Pennsylvania Court Clears Way for L.B. Foster's Acquisition of Portec, But Justice Department Has Antitrust Concerns

On June 28, L.B. Foster Company (Nasdaq: FSTR) announced that the Court of Common Pleas of Allegheny County, Pa., had dissolved the preliminary injunction issued on April 21, 2010, that had enjoined the completion of L.B. Foster's tender offer for all of the common stock of Portec Rail Products, Inc. (Nasdaq: PRPX).

"We are pleased that this obstacle to L.B. Foster's acquisition of Portec has been removed," said Stan L. Hasselbusch, L.B. Foster's CEO.
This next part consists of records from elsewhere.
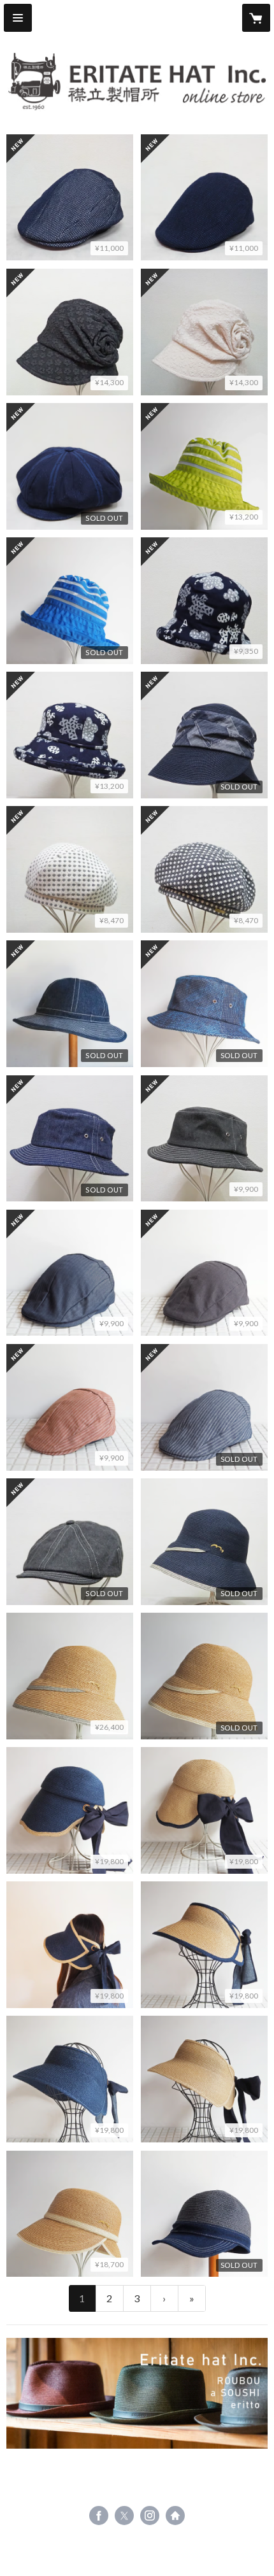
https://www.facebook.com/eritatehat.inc (98, 2515)
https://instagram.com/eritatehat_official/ (149, 2515)
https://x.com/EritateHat (124, 2515)
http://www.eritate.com (175, 2515)
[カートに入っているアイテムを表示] (256, 18)
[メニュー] (18, 18)
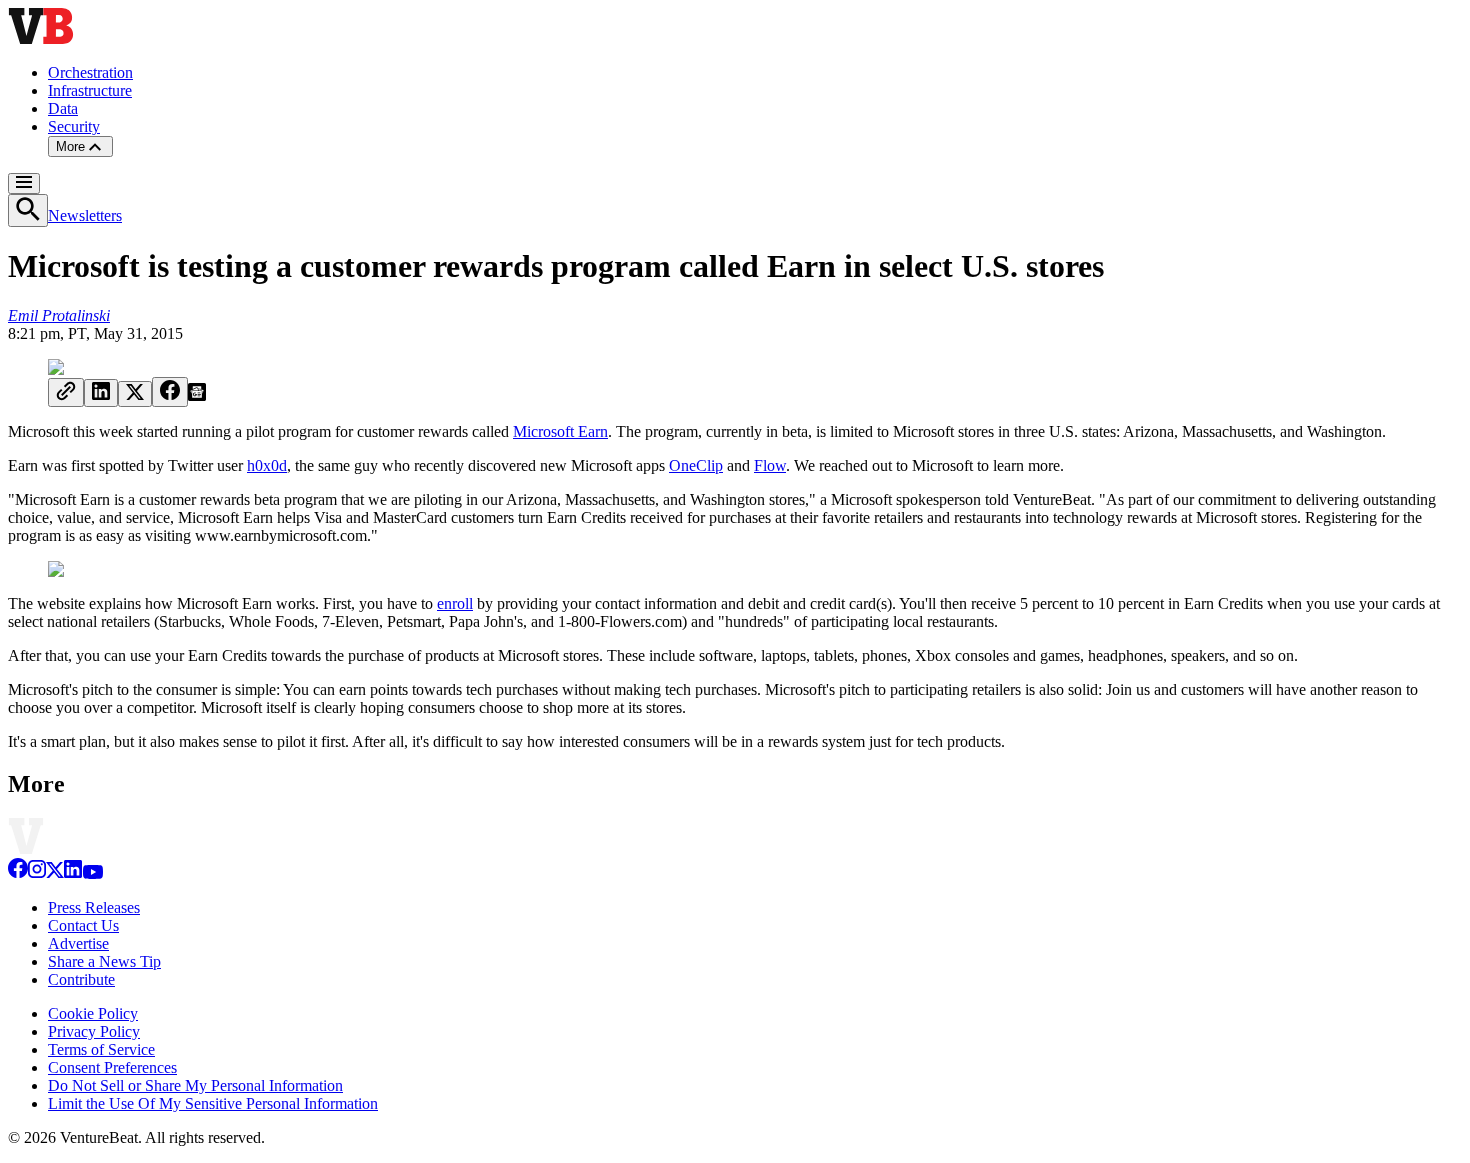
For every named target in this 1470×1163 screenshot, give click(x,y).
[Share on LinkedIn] (101, 393)
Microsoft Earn (560, 431)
Another hurdle has arisen, however. The company also announced that the U.S. Department of Justice had informally raised antitrust concerns regarding the proposed acquisition of Portec. As a condition of acquisition, the DOJ may request restructuring, and the alternatives may include the sale of some assets associated with the merged company's rail business. Hasselbusch said that L.B. Foster is evaluating the matter.

On February 16, 2010, L.B. Foster and its wholly owned subsidiary, Foster Thomas Company, entered into an Agreement and Plan of Merger with Portec. Pursuant to the merger agreement, L.B. Foster, through its subsidiary, commenced a tender offer for all of Portec's common stock at a price of $11.71 per share. The tender offer currently is set to expire on July 30, 2010. It is subject to all necessary antitrust clearances under the Hart-Scott-Rodino Antitrust Improvements Act of 1976.